» TASK DETAILS
Which of the lines below include "agent"? Each one should be copied out.

» TASK INPUT
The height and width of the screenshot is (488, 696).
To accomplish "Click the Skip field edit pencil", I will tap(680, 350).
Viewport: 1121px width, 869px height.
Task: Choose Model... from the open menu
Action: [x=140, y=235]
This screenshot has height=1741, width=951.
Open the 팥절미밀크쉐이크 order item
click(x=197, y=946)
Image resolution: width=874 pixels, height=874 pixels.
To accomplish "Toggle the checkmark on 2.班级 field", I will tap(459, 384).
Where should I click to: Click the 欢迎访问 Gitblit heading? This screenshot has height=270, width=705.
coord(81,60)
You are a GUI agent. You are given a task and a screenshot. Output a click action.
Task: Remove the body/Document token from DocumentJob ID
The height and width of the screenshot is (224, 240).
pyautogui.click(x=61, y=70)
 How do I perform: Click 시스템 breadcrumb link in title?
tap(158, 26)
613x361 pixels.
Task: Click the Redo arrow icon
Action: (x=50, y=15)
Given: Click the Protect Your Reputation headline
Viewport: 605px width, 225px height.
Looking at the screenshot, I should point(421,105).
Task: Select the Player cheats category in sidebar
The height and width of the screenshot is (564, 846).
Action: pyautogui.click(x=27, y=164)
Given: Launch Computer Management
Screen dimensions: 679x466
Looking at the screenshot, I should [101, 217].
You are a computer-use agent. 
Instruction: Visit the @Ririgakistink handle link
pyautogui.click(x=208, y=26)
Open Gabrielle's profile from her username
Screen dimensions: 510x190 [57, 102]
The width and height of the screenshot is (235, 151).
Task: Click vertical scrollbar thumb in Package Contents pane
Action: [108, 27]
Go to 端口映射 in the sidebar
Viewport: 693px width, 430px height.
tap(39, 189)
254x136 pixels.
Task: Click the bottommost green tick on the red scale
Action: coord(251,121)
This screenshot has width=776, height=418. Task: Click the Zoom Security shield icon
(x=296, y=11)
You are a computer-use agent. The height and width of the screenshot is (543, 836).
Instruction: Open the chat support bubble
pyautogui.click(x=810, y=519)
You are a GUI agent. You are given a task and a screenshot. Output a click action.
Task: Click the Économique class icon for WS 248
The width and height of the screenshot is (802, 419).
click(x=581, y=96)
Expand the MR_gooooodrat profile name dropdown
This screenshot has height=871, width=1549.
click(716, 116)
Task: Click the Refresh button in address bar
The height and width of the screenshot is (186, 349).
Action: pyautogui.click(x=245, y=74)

» EXERCISE RESULT
You are a GUI agent. You are given a task and a screenshot. Output a click action.
You are a computer-use agent. 
You are a computer-use agent. The height and width of the screenshot is (543, 836).
You are a GUI agent. You are given a task and a screenshot. Output a click action.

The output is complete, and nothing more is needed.